Prudence Winslow was gorgeous. A complication in a nanny, of course.
“Good evening,” he finally said, as if he was greeting her for the ball, as if the rain was not flowing off him in rivulets, and as if she was not standing there in a top that looked suspiciously like lingerie, in bare feet and worn jeans with her hair cascading around her as if she had just been up to something wild…and wonderful.
“Good evening?” she said, her voice snapping with the same electrical and passionate energy as her eyes. “Good evening? How dare you? How dare you act as though you haven’t just wrecked my whole life?”
“Wrecked your life? That’s ridiculous. I’m offering you a position better than the one you had here. How can that be wrecking your life?”
“You can’t just do that!”
She had actually stamped her foot, to emphasize her statement, and he found himself trying very hard not to smile. Smiling right now would be a huge mistake. Huge.
“I can’t?” he asked, mildly. “Why ever not?”
“Because I have to agree to it! This is America. This is not a feudal system where your lordship’s eye catches on some peasant girl walking down the cobbled street with her goat on a leash and her chickens in a basket and decides he must have her.”
She had branded his homeland a backward and primitive place, and he was aware he should have felt scorned, but instead the words had the effect on him of a touch—hot, teasing, sensual—and he felt his blood turn to fire.
He felt as if, in a flash, the blood of his ancestors, warrior chieftains one and all, stirred to life within him.
The family name, Kaelan, was Gaelic for powerful in battle, and he sensed the battle this woman would give him.
A wise man would walk away, walk back to his car, shake off the rain and the memory of her with it. A wise man would return to Mrs. Smith and ask her humbly about those other nannies that she had proclaimed imminently suitable for his household.
Ryan Kaelan had been a wise man his entire life, controlled, dispassionate.
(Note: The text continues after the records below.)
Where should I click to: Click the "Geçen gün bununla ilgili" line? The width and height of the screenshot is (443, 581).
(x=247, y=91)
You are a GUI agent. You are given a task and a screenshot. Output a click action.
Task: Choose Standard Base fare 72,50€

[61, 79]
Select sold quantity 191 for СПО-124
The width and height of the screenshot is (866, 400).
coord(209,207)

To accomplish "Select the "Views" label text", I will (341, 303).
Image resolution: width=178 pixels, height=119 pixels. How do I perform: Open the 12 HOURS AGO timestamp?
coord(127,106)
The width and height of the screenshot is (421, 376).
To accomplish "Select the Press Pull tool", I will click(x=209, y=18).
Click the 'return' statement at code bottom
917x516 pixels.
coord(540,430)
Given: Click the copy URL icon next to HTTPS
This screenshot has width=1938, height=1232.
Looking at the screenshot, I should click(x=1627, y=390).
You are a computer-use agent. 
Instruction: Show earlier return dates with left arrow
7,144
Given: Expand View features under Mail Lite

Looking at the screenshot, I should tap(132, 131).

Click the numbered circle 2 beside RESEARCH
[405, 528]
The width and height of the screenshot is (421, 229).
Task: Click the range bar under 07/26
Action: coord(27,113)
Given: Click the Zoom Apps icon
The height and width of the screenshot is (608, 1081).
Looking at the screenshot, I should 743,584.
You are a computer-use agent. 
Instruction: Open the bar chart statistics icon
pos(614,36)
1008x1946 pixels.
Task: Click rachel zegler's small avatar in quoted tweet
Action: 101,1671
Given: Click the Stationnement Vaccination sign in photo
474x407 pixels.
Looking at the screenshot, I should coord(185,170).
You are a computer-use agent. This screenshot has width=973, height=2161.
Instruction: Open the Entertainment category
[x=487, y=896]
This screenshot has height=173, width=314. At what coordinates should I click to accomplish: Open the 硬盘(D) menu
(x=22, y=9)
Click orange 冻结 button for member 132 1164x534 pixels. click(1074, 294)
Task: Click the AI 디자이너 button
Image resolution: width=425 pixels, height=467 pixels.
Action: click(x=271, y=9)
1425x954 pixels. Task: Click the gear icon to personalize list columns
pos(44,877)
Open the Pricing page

He was a man who knew how to make decisions for the greater good, measured decisions, all factors weighed and balanced until one answer became crystal clear.
But now, all he could think was how he would like to wrap his hands in the red fury of her hair and pull her to him, and tame her lips with his own.
The thought shocked him so thoroughly that he took a step back from her. The slight protection of the overhang was gone, and the water sluiced over him.
He made the fatal mistake. He smiled.
“You may think this is amusing, but you can’t buy me,” she shouted over the rain. “I am not for sale. I told you no. And I meant it!”
“If you’d just be reasonable for a minute—”
“Reasonable?” she hissed. “Reasonable? I’ve just been dismissed from a job I loved because of you and you want reason?”
“Well, as a matter of fact, yes, I do.”
“I’ll give you reason!” She looked around, reached behind the door and came out with a crystal vase full of flowers.
Somehow he knew it was not going to be a peace offering.